Et revoilà le spectre des phases finales… « Nous sommes encore compétitifs cette saison mais, malheureusement, notre championnat n’en est pas un puisqu’il se termine par une phase de coupe. Sur ce point, le modèle du football est meilleur que le nôtre. »

 

LES INFRASTRUCTURES

Évolutions du stade Michelin : « On est presque au maximum »

Clermont a effectué plusieurs travaux, l’été dernier, pour agrandir son enceinte. Au maximum ? « Il y a toujours des améliorations à apporter. Sur les loges, par exemple. Mais des gros projets comme ceux que nous venons de porter, à savoir le centre d’entraînement, l’ASM Expérience, l’agrandissement d’une tribune ou l’allée des supporters, non, il n’y en a plus de prévu. On pourra toujours bricoler pour augmenter la capacité du stade et arriver aux 20 000 places. Mais ce n’est pas une obsession. On est presque au maximum. »

Les nouvelles infrastructures : « Il faudrait que les autres suivent »

Parmi les nouveautés des dernières saisons, Clermont s’est doté d’un nouveau centre d’entraînement ultra moderne, d’une nouvelle pelouse hybride ainsi que d’un « musée », l’ASM Expérience. Pour quel bilan ? « Je laisse parler les autres. De ce que j’en entends, nous disposons d’outils assez formidables. Quand la télévision vient, elle ne cache pas son bonheur en voyant à quel point cette pelouse permet un rugby chatoyant et offensif. Quand on voit la pelouse sur laquelle nous avons joué à Bordeaux, la semaine dernière, ça fait peur… Il faudrait d’ailleurs que tout le monde suive sur ce point. Pour le spectacle mais aussi pour la prévention des blessures. Ensuite, les retours critiques sur l’ASM Expérience sont extrêmement positifs. Sur la billetterie nous sommes aussi satisfaits avec de gros temps forts, pendant les vacances de Toussaint et de Noël. Tout va bien. »

 

LE RECRUTEMENT

« Un indice pour Aurélien Rougerie »

L’ASMCA s’est déjà attaché les services, à compter de la saison prochaine, de Loni Uhila, Rémi Grosso, Rabah Slimani et Greig Laidlaw. Du lourd. Pour les trois derniers, les signatures ont été arrachées après plusieurs mois de tractations. « À cette heure-ci, le recrutement est clos pour la saison prochaine. Nous connaissons le profil de l’équipe qui sera la nôtre. » Parce que les Clermontois sont déjà actifs sur les plus gros dossiers à l’horizon 2018. Celui du pilier gauche, par exemple, où les Auvergnats ont récemment sondé Cyril Baille, avant qu’il ne prolonge à Toulouse.

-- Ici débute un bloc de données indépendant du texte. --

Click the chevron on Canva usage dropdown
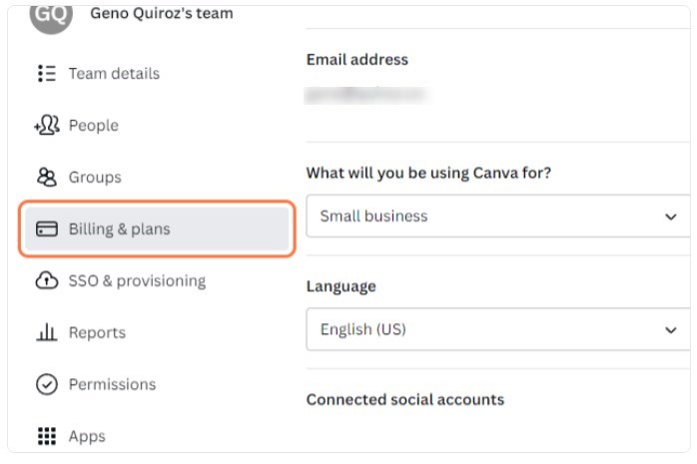 pyautogui.click(x=671, y=217)
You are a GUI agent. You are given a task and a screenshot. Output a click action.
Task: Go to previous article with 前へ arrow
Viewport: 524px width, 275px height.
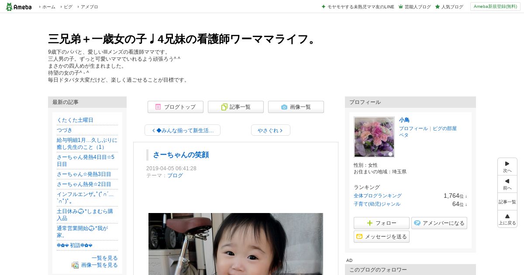pos(507,184)
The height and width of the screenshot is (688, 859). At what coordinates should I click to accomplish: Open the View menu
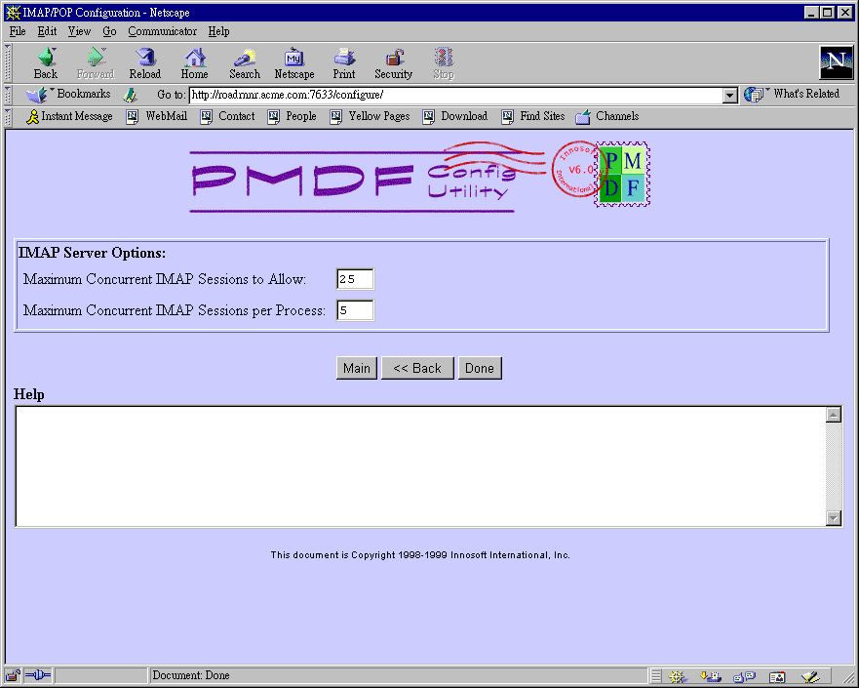[x=79, y=31]
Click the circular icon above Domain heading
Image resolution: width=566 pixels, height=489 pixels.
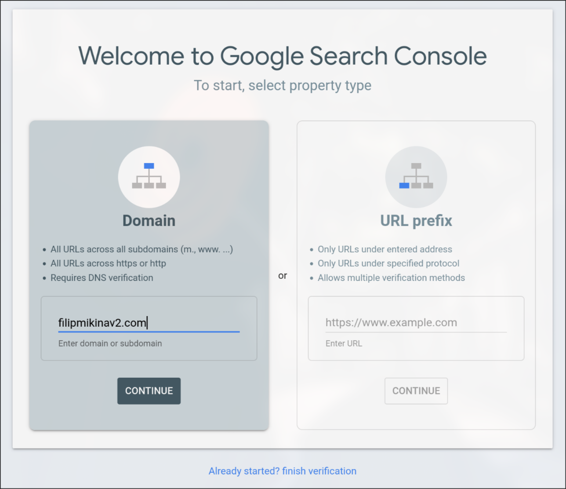click(149, 177)
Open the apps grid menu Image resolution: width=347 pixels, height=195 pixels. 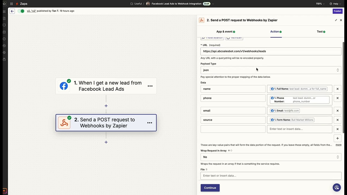pos(11,4)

Mais un autre dossier, majeur, reste en suspens. « Désormais, comme prévu à la fin du recrutement, nous nous penchons sur l’avenir d’Aurélien Rougerie, sur lequel nous allons travailler très vite. On verra avec lui quelle est sa décision. Ça se fera entre quatre yeux. Mais il se sent bien. » Déjà un indice, pour un joueur qui avait placé son appétit et sa condition physique comme critères décisionnels. « J’ai donné un indice, effectivement. Je n’en donnerai pas deux (il sourit). » Un, c’est déjà bien.